**Exercises to complete:**
1. Return the passage of the text on college towns between "There are other" and "land grant schools.", inclusive, word for word.
2. Retype the lines of the records between the line holding "In order to click on post-author: il" and the end of the records, inclusive, without any change.

**Excerpt:**
········
I live in Ann Arbor, Michigan, which has already been mentioned as a quintessential college town. It’s impossible to overemphasize the influence that the University of Michigan has on the town. Ann Arbor existed before the university moved here, but when it did, pretty much all industry became inextricably linked to the university. Almost everyone in town has some kind of connection to the university. They go there or they went there or they work for it or their spouse works for it. The university brings in a lot of events that wouldn’t otherwise happen in a town this size. Every office complex in Ann Arbor seems to have some arm of the university operating in it. (The administration necessary to run such a large university long ago outgrew the campus proper.) It’s very common to see the blue and yellow block M flag flying from random office buildings. Football Saturdays bring total chaos to the town - several streets leading to and from the highways are temporarily changed into one-way streets to facilitate traffic; they go one direction before games, and the other direction after the games. A number of bus routes simply shut down, or run alternate routes.

There are other industries here. Domino’s Pizza and Borders are both headquartered here, but there wouldn’t be a “here” here for them to headquarter themselves if it weren’t for the university in the first place. The university makes Ann Arbor probably the coolest town in Michigan, as well as one of the most economically viable.

You’re welcome to stop by any time, Sunspace, if you want to see what it’s like. We’re about 45 minutes due west of Windsor.

Let me be the first to fight this ignorance: OSU is the land grant school in Ohio. It’s in Columbus, as mentioned upthread. obWiki list of Land Grant schools

BTW, it was actually the Morrill Act of 1862 (not the Northwest Ordinance) that provided funding for land grant schools.

There are an enormous number of Greek names that were given to American towns in the early 1800’s. Such towns had to be part of the U.S. at the time, so they are nearly all in places east of the Mississippi. I conjectured once that this was mostly a southern thing, but that doesn’t seem to be true. Here’s the closest I could find online to a comprehensive list of these names:

(A few names on this list may be only coincidentally Greek. The names are given in the first couple of posts on that webpage, and then there’s a bunch of irrelevant political discussion.) If anyone knows of a more comprehensive list of such names (either online or in some book), I’d like to know about it. There was a tremendous revival in the interest in classical Greek times during the first half of the nineteenth century. The scholarly interest in such things was going on in academic institutions all over the Western world, but it appears that giving classical Greek names to towns was restricted to the U.S. If anyone knows of some standard book on this subject, I’d be glad to hear about it.

Yes, states opened public schools long before the Morrill Act, but they were not specifically land grant universities. The Wiki entry on Ohio University is useful.

You can also see that a college is a wholly different animal in the early 19th century from those giant institutions you think of today.

Virtually all colleges in the country were comparatively tiny until the 20th century, with graduating classes typically in the dozens or low hundreds. I’d guess some towns were college towns in the 19th century, Princeton, NJ almost certainly, and the sheer economic force of catering to students would have been important in many places. But until about 1950, fewer than 5% of the U.S. population went on to college. The mega-university is a very recent phenomemon.
········
**Records for processing:**
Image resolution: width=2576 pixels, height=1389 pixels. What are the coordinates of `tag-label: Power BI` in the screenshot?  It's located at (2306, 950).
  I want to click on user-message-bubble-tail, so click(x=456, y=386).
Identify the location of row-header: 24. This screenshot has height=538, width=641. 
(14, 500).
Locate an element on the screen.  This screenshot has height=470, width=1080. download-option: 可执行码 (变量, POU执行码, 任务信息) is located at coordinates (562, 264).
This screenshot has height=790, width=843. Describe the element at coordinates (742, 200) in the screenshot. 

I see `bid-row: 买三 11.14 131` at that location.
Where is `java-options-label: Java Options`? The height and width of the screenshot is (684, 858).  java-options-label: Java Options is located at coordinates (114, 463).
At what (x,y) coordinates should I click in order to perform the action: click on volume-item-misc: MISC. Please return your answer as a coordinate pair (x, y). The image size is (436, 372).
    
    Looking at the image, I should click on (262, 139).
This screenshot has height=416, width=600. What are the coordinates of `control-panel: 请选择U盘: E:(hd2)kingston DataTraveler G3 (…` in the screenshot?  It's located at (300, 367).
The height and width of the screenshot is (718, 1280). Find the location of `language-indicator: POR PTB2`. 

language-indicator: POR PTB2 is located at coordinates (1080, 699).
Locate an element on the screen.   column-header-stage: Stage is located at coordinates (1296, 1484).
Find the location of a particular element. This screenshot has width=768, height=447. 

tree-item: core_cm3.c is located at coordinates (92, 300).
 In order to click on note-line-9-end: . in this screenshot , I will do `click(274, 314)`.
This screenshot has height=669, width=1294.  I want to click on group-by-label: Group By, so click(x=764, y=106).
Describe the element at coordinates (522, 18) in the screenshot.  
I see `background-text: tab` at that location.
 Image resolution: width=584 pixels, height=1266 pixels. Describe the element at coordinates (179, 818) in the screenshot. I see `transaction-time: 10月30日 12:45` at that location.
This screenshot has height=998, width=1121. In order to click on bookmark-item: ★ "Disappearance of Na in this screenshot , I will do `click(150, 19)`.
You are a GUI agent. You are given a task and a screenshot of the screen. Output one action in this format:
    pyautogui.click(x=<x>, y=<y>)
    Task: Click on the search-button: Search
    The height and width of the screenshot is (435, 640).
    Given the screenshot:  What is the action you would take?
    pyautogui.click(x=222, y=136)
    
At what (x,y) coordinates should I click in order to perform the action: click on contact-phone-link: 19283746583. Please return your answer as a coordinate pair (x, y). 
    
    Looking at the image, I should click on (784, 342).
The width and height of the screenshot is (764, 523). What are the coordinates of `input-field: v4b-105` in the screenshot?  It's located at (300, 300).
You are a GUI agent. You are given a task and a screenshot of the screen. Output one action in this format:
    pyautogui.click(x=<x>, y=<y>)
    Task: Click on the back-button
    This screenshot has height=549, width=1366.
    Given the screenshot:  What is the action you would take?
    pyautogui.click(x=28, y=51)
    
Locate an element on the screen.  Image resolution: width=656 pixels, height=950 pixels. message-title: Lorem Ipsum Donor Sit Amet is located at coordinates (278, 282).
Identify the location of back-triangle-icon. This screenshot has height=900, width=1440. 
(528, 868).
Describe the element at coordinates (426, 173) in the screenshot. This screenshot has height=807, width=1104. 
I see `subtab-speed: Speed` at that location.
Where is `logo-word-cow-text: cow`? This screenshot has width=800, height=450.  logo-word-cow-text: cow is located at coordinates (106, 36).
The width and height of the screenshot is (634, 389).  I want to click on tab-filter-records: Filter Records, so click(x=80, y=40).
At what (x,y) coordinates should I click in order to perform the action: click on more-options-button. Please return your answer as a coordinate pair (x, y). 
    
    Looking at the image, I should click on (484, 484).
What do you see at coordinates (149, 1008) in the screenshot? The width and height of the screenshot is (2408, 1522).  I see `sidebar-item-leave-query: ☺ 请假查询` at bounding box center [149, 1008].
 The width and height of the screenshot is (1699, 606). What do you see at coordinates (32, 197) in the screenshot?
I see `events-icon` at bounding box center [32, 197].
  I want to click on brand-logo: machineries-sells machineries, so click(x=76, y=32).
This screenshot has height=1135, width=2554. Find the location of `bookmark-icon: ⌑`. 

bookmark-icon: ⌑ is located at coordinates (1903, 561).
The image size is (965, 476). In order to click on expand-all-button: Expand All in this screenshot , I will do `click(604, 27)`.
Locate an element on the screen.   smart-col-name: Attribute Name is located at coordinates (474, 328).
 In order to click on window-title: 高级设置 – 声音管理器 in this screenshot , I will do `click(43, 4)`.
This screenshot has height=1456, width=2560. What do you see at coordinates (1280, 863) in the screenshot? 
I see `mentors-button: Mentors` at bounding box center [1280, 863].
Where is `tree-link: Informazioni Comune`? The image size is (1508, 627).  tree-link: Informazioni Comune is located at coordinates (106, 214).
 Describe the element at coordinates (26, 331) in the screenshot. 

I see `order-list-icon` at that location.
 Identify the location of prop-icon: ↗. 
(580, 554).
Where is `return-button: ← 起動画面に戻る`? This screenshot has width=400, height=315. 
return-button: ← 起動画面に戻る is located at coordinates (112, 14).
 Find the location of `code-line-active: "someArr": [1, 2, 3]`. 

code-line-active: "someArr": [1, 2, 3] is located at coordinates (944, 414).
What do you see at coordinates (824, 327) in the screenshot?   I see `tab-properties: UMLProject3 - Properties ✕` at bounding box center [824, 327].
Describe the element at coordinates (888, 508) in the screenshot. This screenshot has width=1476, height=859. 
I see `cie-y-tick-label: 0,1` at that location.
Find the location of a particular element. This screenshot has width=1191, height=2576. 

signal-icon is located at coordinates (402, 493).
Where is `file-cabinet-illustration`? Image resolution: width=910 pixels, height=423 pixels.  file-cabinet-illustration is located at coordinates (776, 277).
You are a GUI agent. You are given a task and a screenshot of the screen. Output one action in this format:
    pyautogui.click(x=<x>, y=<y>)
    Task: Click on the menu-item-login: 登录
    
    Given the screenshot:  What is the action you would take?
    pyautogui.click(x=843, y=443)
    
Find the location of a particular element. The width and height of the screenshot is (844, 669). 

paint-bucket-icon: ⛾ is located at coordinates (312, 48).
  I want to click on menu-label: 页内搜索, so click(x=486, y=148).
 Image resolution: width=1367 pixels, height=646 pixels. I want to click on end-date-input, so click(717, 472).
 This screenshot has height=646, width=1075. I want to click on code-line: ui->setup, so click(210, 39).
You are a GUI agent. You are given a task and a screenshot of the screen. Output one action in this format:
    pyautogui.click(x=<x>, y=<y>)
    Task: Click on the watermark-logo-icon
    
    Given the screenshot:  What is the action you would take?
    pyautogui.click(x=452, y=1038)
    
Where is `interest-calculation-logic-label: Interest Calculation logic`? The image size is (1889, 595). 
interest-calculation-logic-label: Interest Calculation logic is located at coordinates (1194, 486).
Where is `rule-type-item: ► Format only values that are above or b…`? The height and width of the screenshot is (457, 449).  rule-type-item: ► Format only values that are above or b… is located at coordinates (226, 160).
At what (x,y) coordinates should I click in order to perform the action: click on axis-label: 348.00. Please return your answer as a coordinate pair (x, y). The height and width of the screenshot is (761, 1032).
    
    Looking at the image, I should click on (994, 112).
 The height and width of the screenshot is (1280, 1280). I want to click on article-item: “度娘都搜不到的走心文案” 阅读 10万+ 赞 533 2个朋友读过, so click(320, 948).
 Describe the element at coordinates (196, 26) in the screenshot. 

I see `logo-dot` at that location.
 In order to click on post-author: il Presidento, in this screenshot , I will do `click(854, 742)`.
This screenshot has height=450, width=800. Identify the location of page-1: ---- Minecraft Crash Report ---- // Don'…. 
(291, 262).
········
**Answers to each task:**
1.
There are other industries here. Domino’s Pizza and Borders are both headquartered here, but there wouldn’t be a “here” here for them to headquarter themselves if it weren’t for the university in the first place. The university makes Ann Arbor probably the coolest town in Michigan, as well as one of the most economically viable.

You’re welcome to stop by any time, Sunspace, if you want to see what it’s like. We’re about 45 minutes due west of Windsor.

Let me be the first to fight this ignorance: OSU is the land grant school in Ohio. It’s in Columbus, as mentioned upthread. obWiki list of Land Grant schools

BTW, it was actually the Morrill Act of 1862 (not the Northwest Ordinance) that provided funding for land grant schools.

2.
 In order to click on post-author: il Presidento, in this screenshot , I will do `click(854, 742)`.
This screenshot has height=450, width=800. Identify the location of page-1: ---- Minecraft Crash Report ---- // Don'…. 
(291, 262).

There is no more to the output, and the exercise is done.